MASCHERA DI SARCOFAGO
In legno policromo
H. senza supporto 58,5 cm; h. con supporto 65 cm; largh. senza supporto 36 cm; largh. con supporto 48 cm
Egitto, Nuovo Regno, 1547-1075 a.C.
Copertura di sarcofago antropoide verosimilmente commissionata da e per un cittadino privato, in legno policromo decorato nelle tonalità del rosso, del marrone, del nero, del verde e dell'oro/beige. Il viso ha lineamenti regolari e simmetrici, con occhi grandi ed allungati contornati da una marcata linea di kohl nera (un trucco simbolico legato alla protezione magica e alla divinità Horus). Le orecchie sono molto evidenti e in rilievo. L'espressione è serena, pacificata, conforme alla concezione egizia della morte come passaggio a una vita eterna e armoniosa. Degna di nota è inoltre la capigliatura, caratterizzata da parrucca tripartita resa a strisce verticali nere e oro, simile alla nemes, il copricapo tradizionale dei faraoni, qui adottata anche per il privato (cosa che vediamo anche e soprattutto dall'epoca tarda). Le strisce che la compongono possono simboleggiare l'ordine e l'unione del defunto con la regalità e con la sfera divina.
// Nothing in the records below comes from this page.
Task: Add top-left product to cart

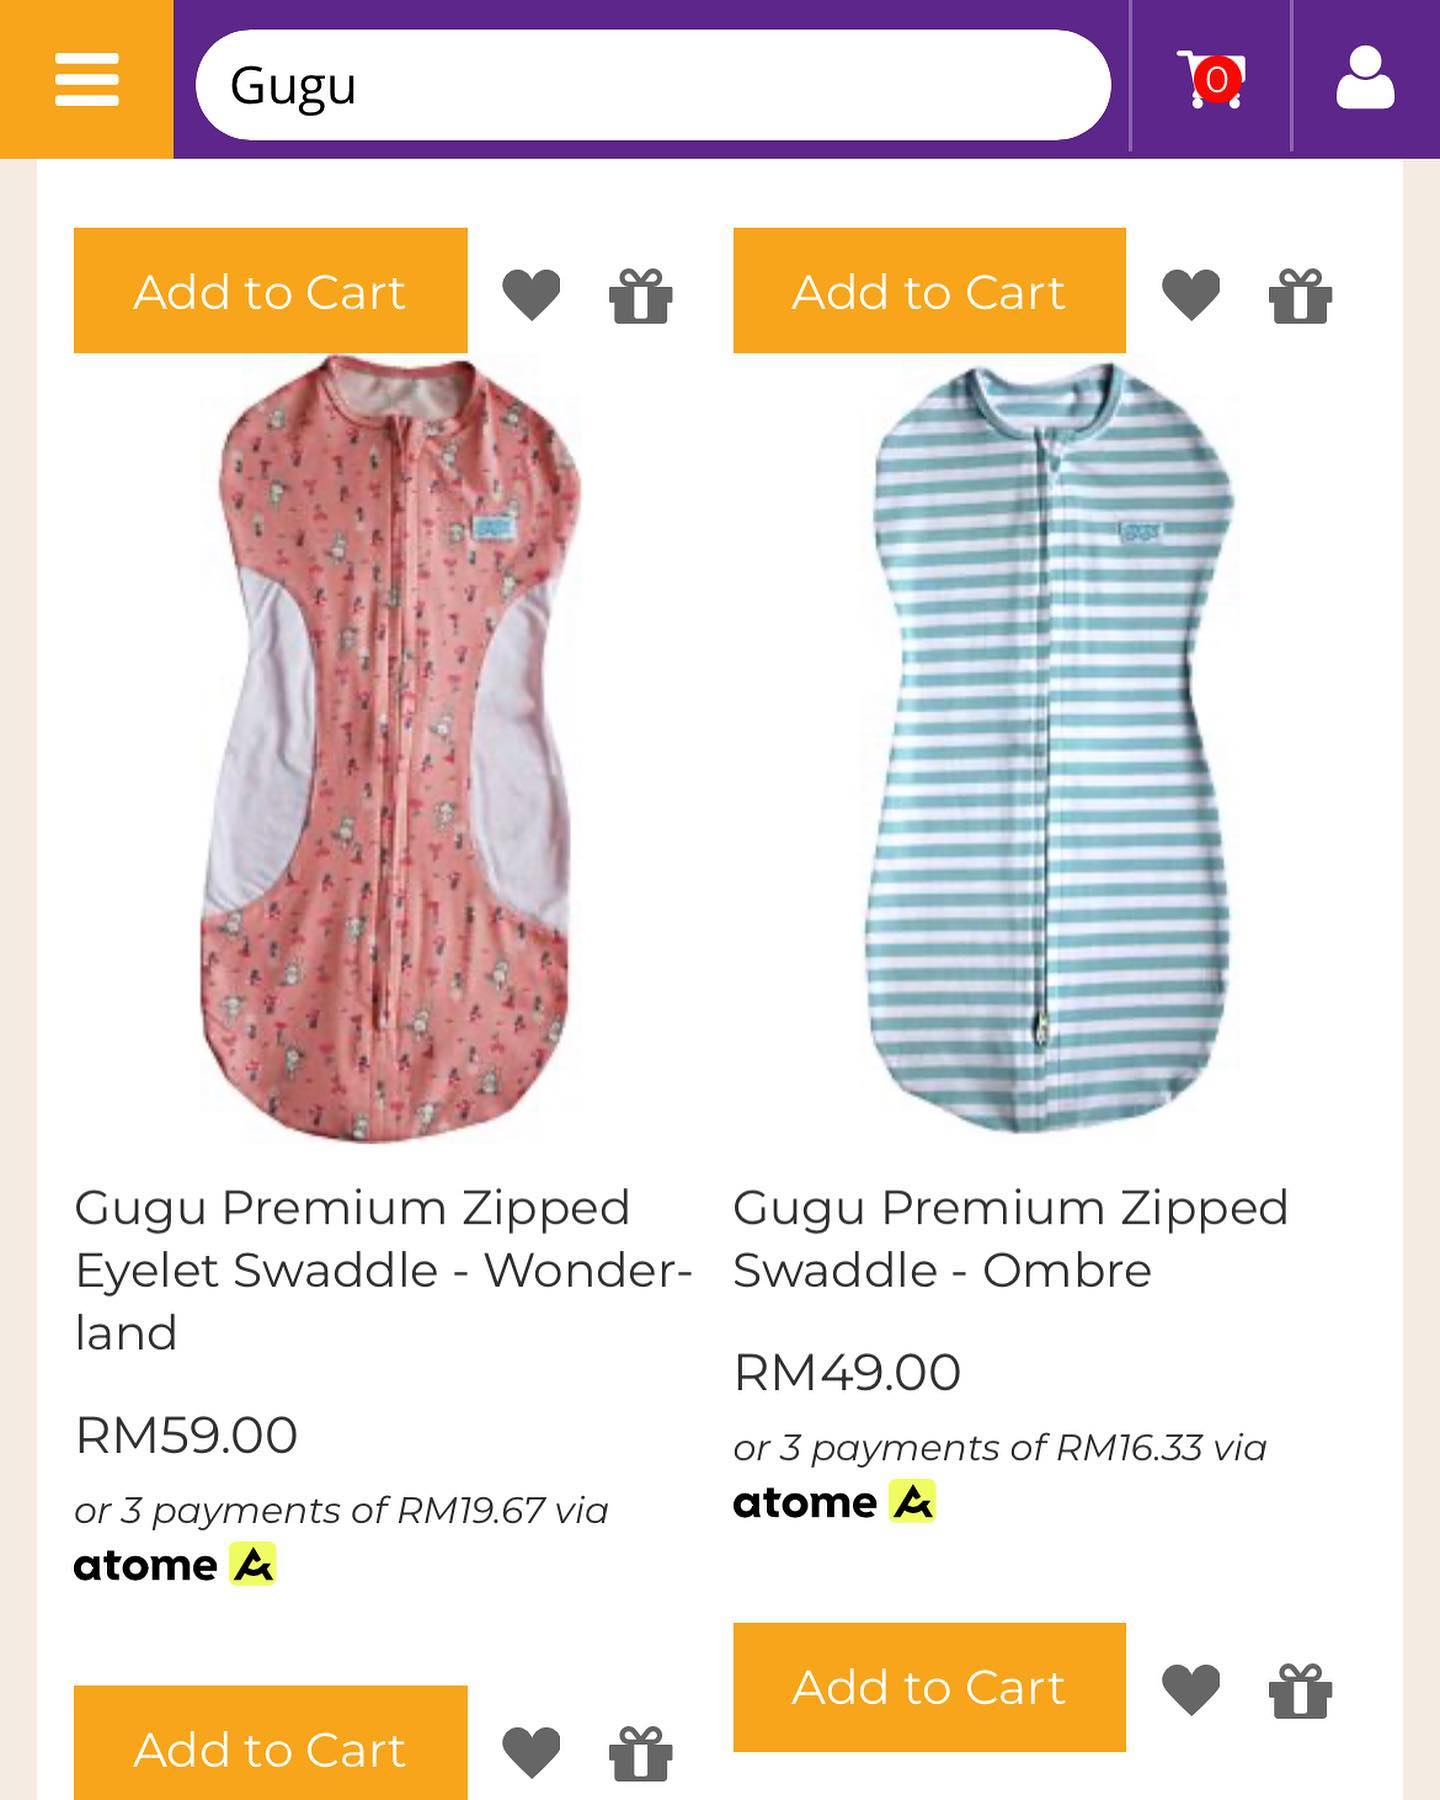Action: 270,291
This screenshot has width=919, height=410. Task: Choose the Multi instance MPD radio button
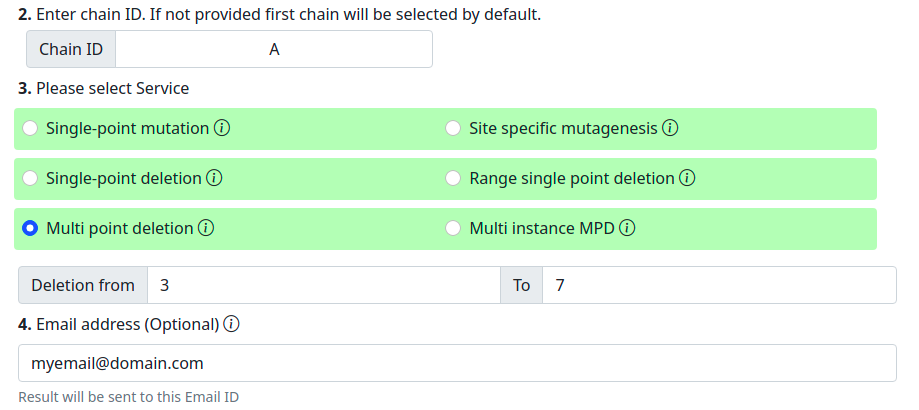452,228
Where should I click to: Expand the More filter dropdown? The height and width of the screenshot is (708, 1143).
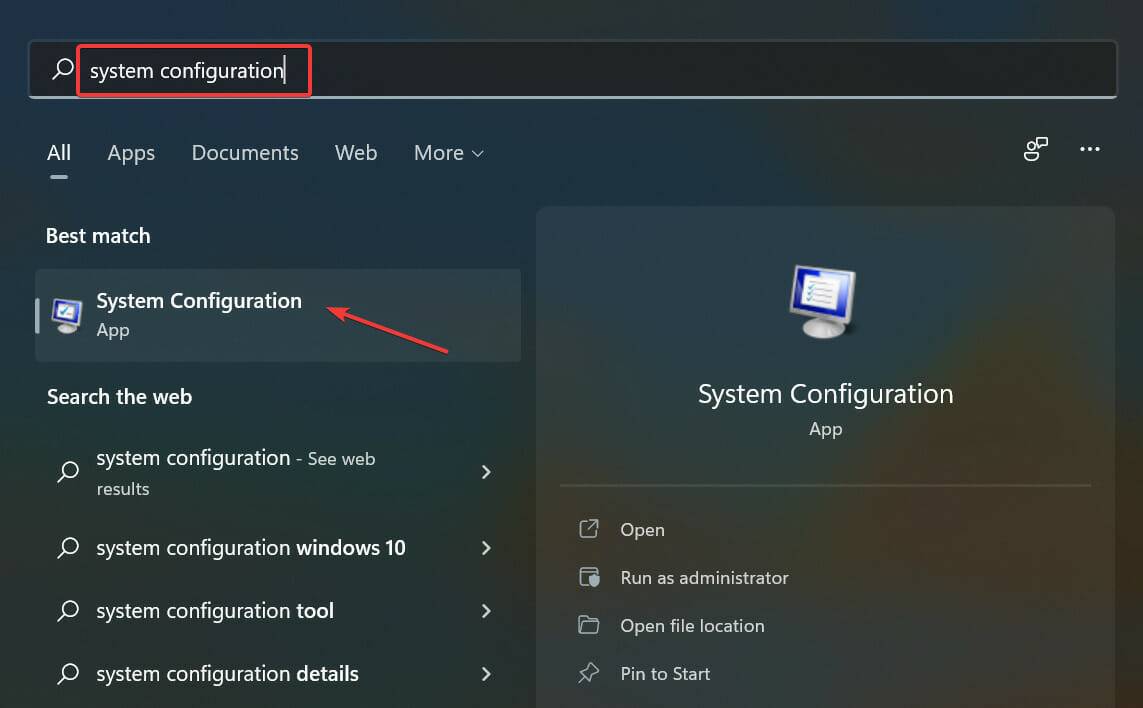[448, 153]
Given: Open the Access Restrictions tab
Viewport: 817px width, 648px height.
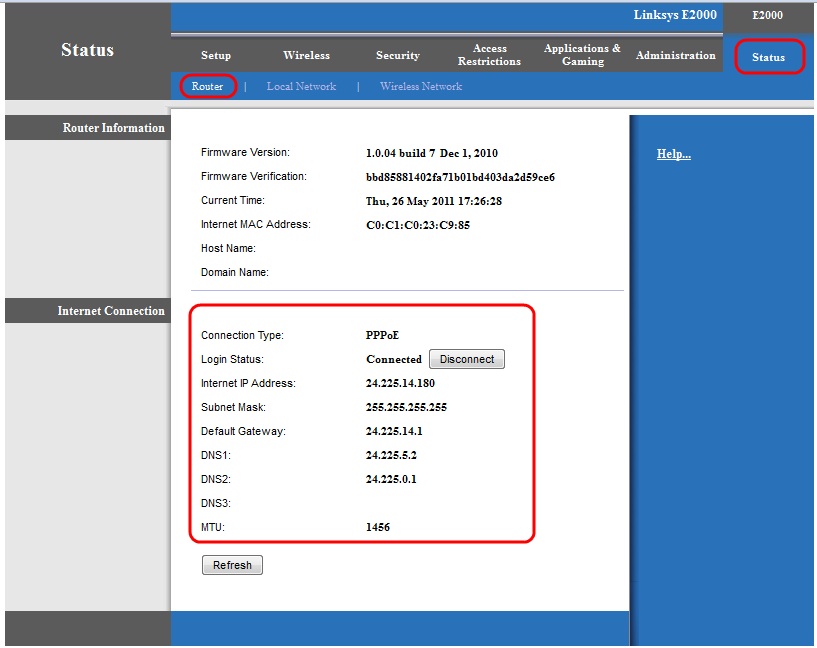Looking at the screenshot, I should tap(489, 55).
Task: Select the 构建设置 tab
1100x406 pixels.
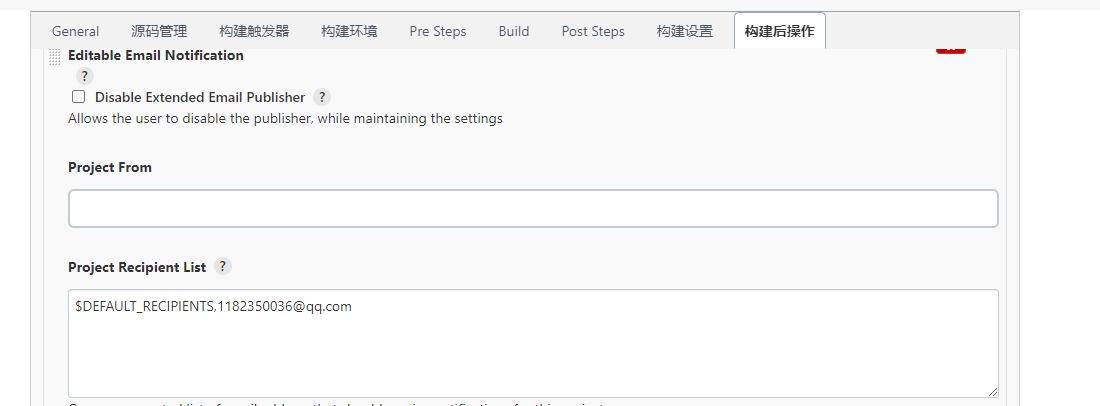Action: coord(685,31)
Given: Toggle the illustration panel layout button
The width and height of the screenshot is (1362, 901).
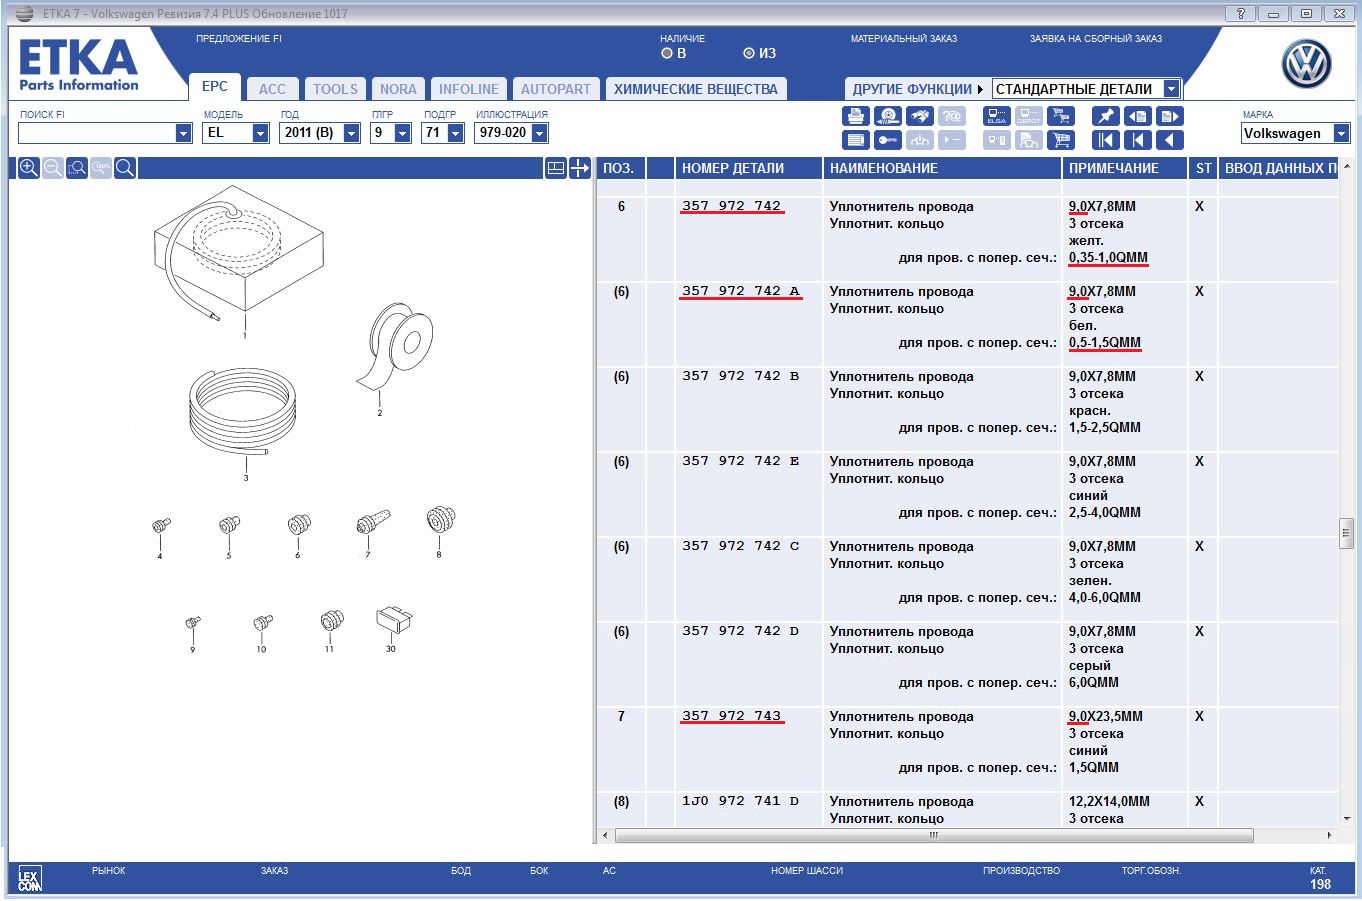Looking at the screenshot, I should coord(556,168).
Il petto è coperto da un ampio collare wesekh finemente decorato con motivi geometrici e floreali. I colori predominanti sono il rosso, il nero e l'oro. Inoltre, le decorazioni includono elementi simbolici come fiori di loto e rosette, simboli di rigenerazione, rinascita e purezza. Motivi geometrici presenti anche nella zona più centrale del petto.
Questa, come le altre maschere funerarie del periodo, aveva una duplice funzione: religiosa/simbolica poiché restituiva un volto idealizzato al defunto, permettendo il riconoscimento dell'anima (Ba) e facilitando la rinascita nell'aldilà. Protettiva/apotropaica, poiché si credeva che proteggesse il defunto dalle forze maligne nel viaggio verso l'oltretomba.